The nominations are not Simpson’s first attempt to change Parkland’s board. The company was invited to nominate two members in 2023, leading to Marc Halley and Michael Christiansen joining the board. However, they resigned after seven months so Simpson “could freely press for overdue change to Parkland’s leadership and governance,” Simpson said on Monday
Halley and Christiansen are included in Simpson’s latest nominees to join the board. Parkland has also shared its proposed slate of 13 members, which includes three of Simpson’s picks.
Parkland called Simpson’s slate of nominees “a self-interested attempt by Simpson, a minority shareholder, to seize full control of Parkland without paying a control premium.” Michael Jennings, chair of Parkland's board, added that many of Simpson’s nominees “lack credibility and relevant experience.”

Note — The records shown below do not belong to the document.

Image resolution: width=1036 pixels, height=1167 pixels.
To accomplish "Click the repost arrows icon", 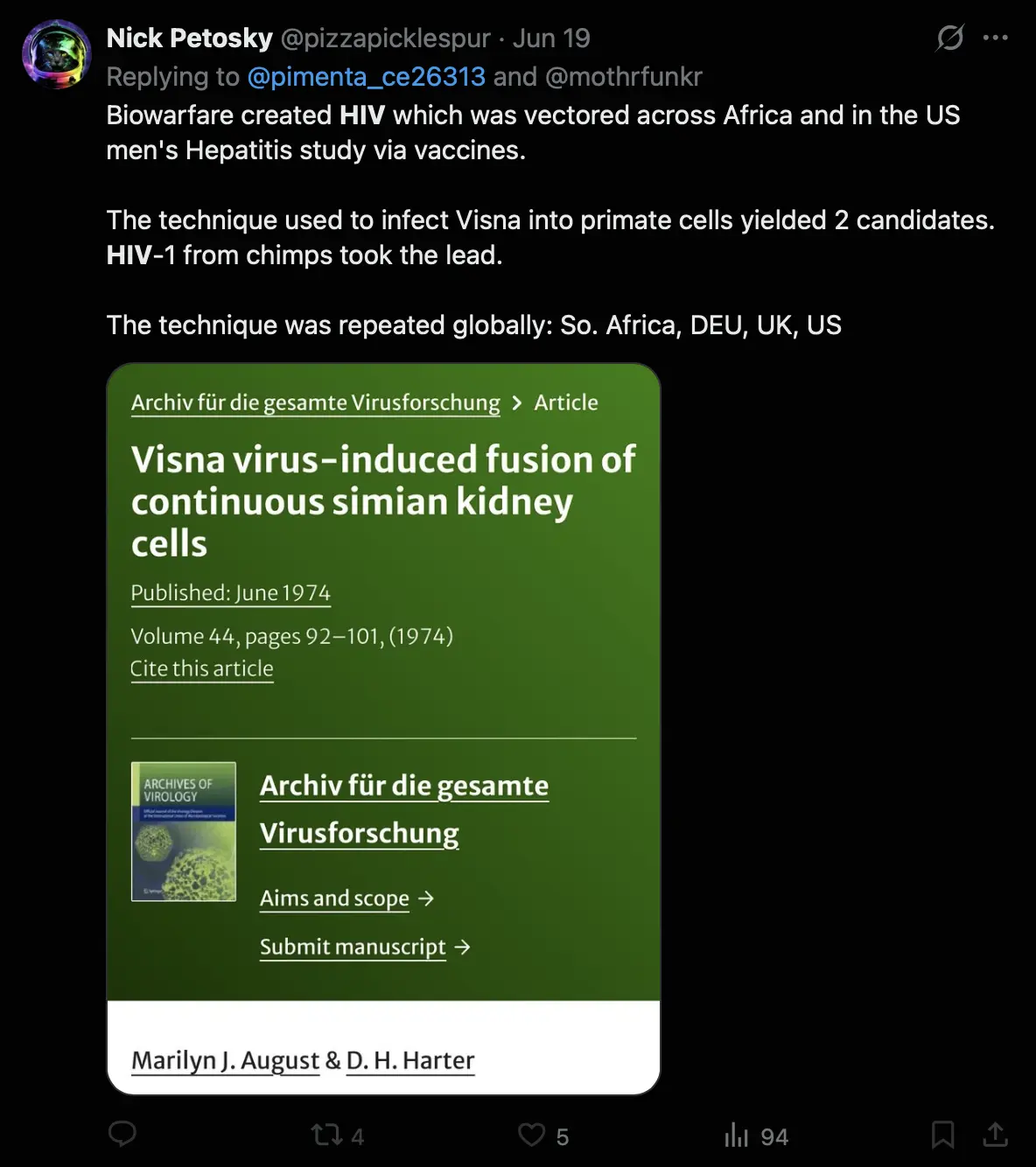I will click(326, 1136).

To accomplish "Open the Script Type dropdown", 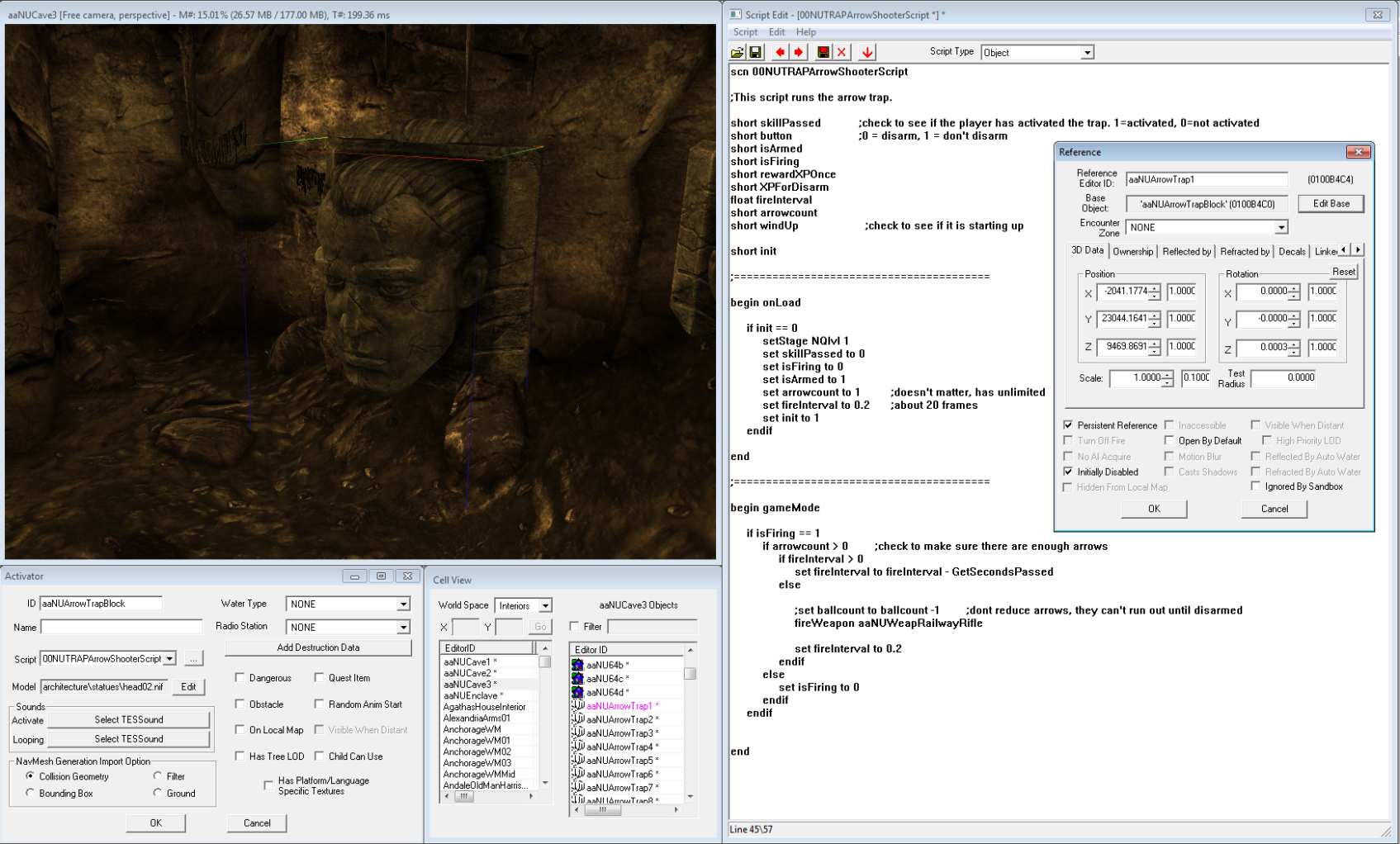I will pyautogui.click(x=1087, y=53).
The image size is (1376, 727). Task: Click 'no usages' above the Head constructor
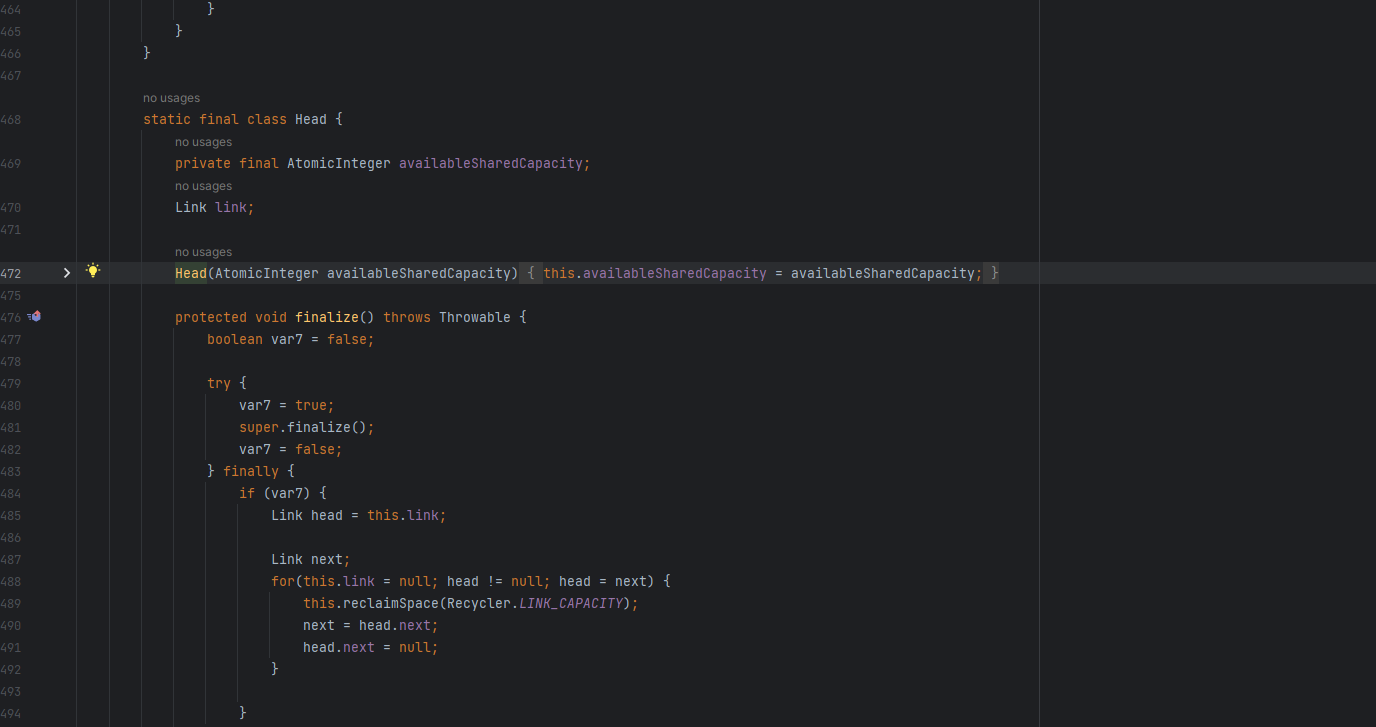(x=203, y=251)
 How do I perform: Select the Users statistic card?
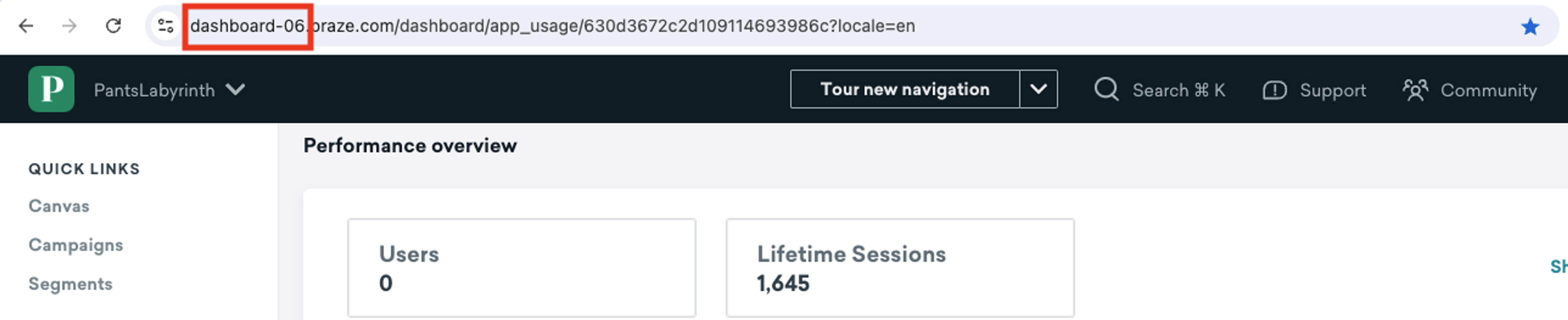522,268
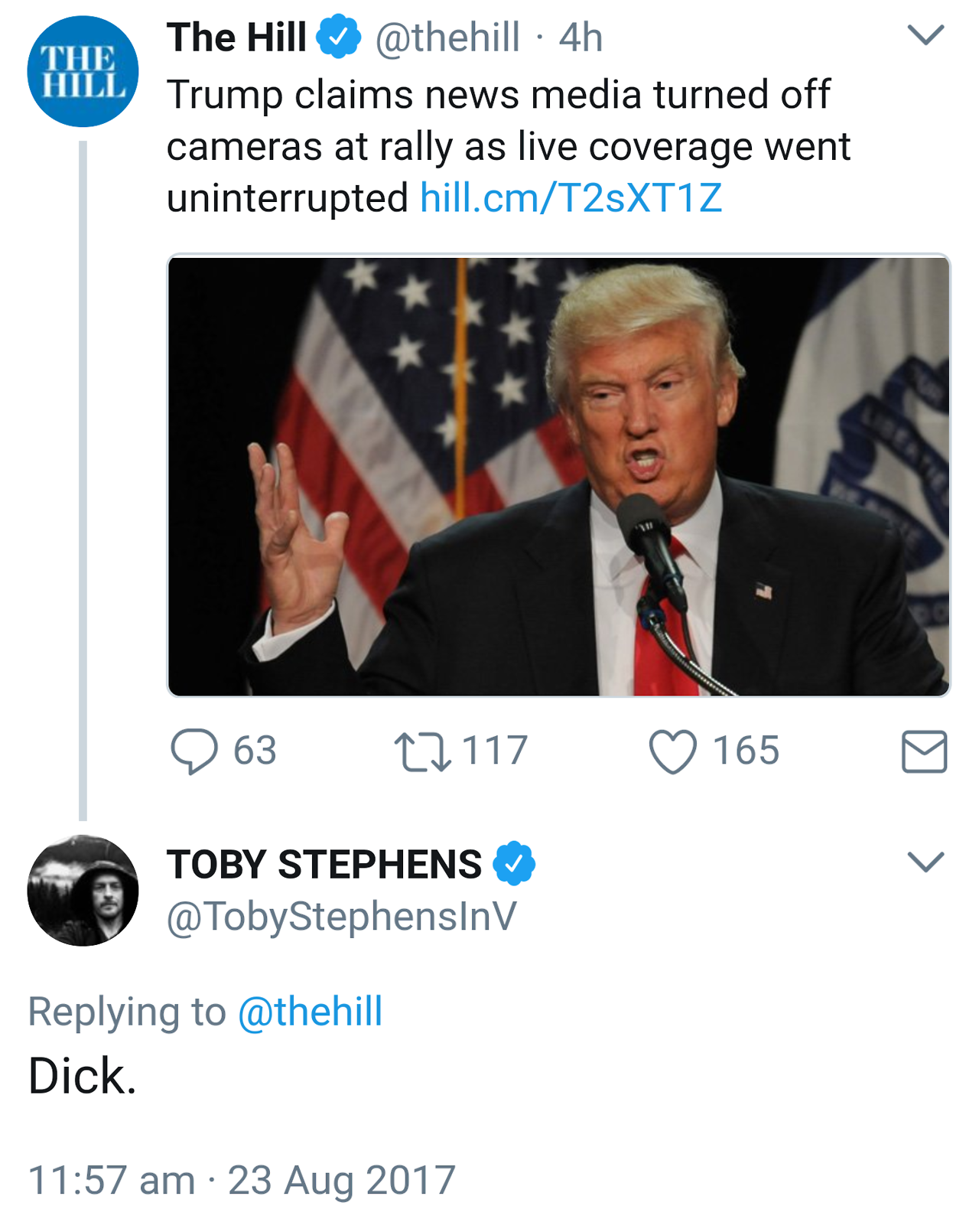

Simpson countered in its letter that its nominees would “hold the Board accountable for consistently quashing dissent, ignoring shareholders, failing at management succession and planning, lacking transparency, blocking value creation opportunities, and enabling a CEO whose undisciplined M&A strategy, poor integrations, and runaway spending have driven operational and strategic failure.”
The board membership vote will occur during Parkland’s annual shareholder meeting on May 6.
Parkland has also made a recent leadership change. The Canadian retailer has named interim Chief Financial Officer Brad Monaco as its permanent CFO, effective immediately. Monaco took over as interim CFO starting on Jan. 1 to replace Marcel Teunissen when he was elevated to president of Parkland USA.